Ah. The single life. One that I’ve led for about 10+ years now. There have been some relationships here and there. None really making it past the 3 month mark. And there have of course been approximately 1,486,973 dates. Give or take. And there have been the dating websites. OkCupid. Match.com. JDate. MySingleFriend. HowAboutWe. Etc. I’ve written about a lot of it.
This past week, though, something strange happened. I had been out on a few dates with a great guy. Attractive. Nice. Lots of things in common. Stuff to talk about. Shared interests. And on top of all that, he seemed to actually like me. He communicated with me. He was polite. He did, well, everything that seems appropriate in the early stages of dating someone.
And yet I had no desire to continue to see him. I felt like the biggest jerk. What was wrong with me? All of a sudden it seemed like here was everything I had been looking for for the past, pretty much, 5 years, and I was not interested. There was just something I couldn’t put my finger on but there was just not the connection I was hoping for.
It was weird to be on this side of the coin. Over the last few years it seems I am either being dumped or in place of actually doing the dumping myself (because I know deep down the person isn’t right for me) I become the kind of person no one in their right mind would want to be with. And then they end it instead of me. Phew. No guilt.
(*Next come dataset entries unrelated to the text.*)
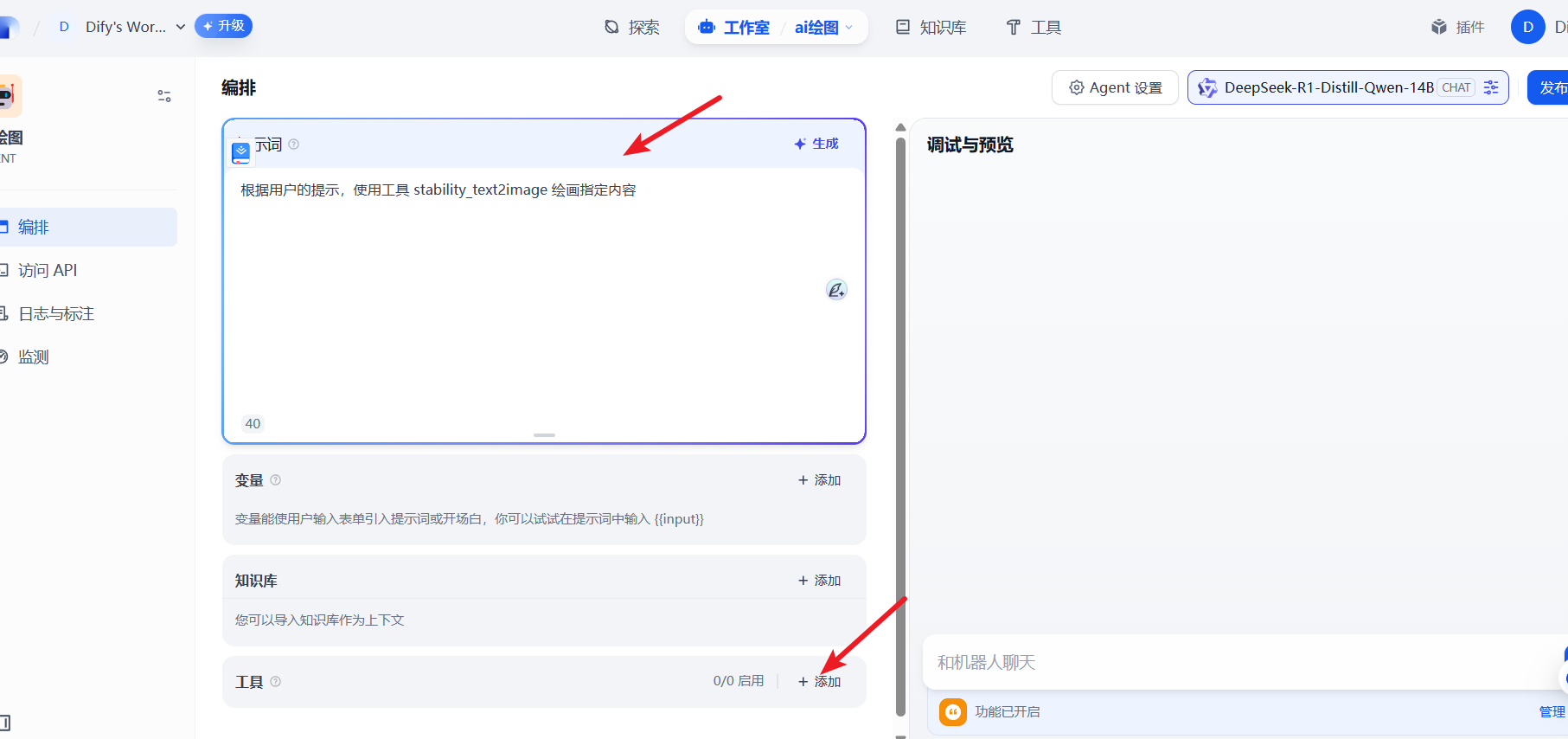The image size is (1568, 739).
Task: Open the D user avatar menu
Action: (1527, 27)
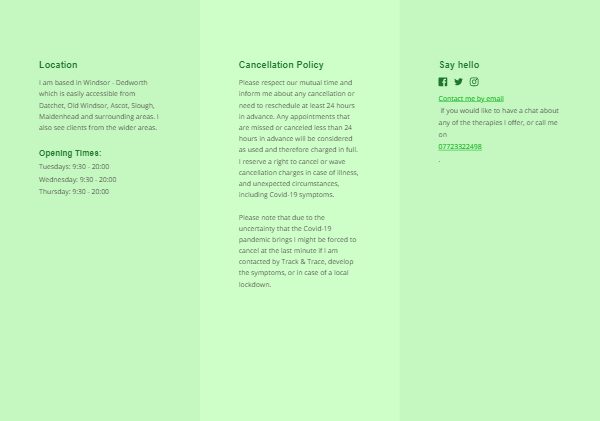600x421 pixels.
Task: Click the 'If you would like to have a chat' text
Action: click(x=499, y=122)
And yet after unsuccessful dates and disappointing relationships, I put myself back out there, not always right away but eventually, in the hopes that I would find that magical something I had created in my mind. I recently posted on Facebook “there could be a whole genre made of the stories I create about the lives I will live with the men I message with on OkCupid.” And it’s true. I love a good story.
So it has been hard to differentiate what is reality and what is a fantasied hope and dream of what a partner could provide me with. And does it matter? Don’t I get to wait for special? For the last two years I have created a really wonderful community for myself. There used to be things I thought I needed a romantic partner for. And maybe that was because it felt like everyone I knew had one. But I have friends who will get drinks with me. I have friends who will go to the beach with me. I have friends who will text/talk/email about anything. I have friends who will go to interesting events and parties. And I have friends who will sit next to me in a movie theater.
But I also know how to take myself out for dinner. To take myself out for a drink. To go on vacation by myself. Or to head to a wedding alone. I mean, I lived in another country alone. And I know that this weekend I’m actually kind of excited that instead of going on yet another date, I am going to treat myself to ramen and a movie. On my own. Yes, friends may join, and that would be fantastic. But really the only person that I’m depending on is me. Maybe this sounds like avoidance but I don’t think it entirely is.
And sometimes that also feels super selfish. I am extremely close to my family. It is one of the reasons I moved back from London and have stayed in the area. I consider myself very lucky to be able to talk to my parents and sister on a regular basis and to say that they are the most supportive people in my life. And yet, as my parents age, I can’t help but think, I am 34, it is time. It feels weightier at this age to decide to be alone than with a partner. Each relationship that doesn’t work seems to carry more. It’s not the same as when I was 26, which ironically, is kind of when I would have given anything to be partnered-up and probably would have continued dating the most recent suitor.
Like many, I want my parents to see me married. Not necessarily to be taken care of but to have them know I have that support in my life. That love. That care. That partnership. I feel like I should provide them with grandchildren. Because I know it would make them so happy. I don’t say that from a place of pressure from them but a pressure I put on myself to make my parents happy. And from a place of feeling like I want that for myself as well.
But sometimes. When I get to make all the decisions about my night. And I get to do whatever I want. And go wherever I want. And with whoever I want. I remember that being alone is not as lonely as it sounds. Even if it means it’s just me on that porch looking at the ocean in York Beach when I’m 70. I’ll wait for special.